**EXERCISE DESCRIPTION**. Scan the data for "screenshot" and copy the lines it appears in.

**RECORDS FOR THIS TASK**.
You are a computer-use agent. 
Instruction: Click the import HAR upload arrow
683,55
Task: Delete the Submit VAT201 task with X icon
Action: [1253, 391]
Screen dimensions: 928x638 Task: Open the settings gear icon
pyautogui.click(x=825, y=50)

---

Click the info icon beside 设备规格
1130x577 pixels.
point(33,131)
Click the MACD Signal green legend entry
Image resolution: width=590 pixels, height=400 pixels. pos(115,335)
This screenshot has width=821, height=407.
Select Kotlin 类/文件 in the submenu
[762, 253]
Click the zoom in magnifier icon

---

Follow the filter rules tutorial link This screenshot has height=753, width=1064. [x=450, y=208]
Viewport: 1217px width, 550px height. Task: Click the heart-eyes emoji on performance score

**TASK RESPONSE**.
This screenshot has width=821, height=407.
Follow the filter rules tutorial link This screenshot has height=753, width=1064. [x=450, y=208]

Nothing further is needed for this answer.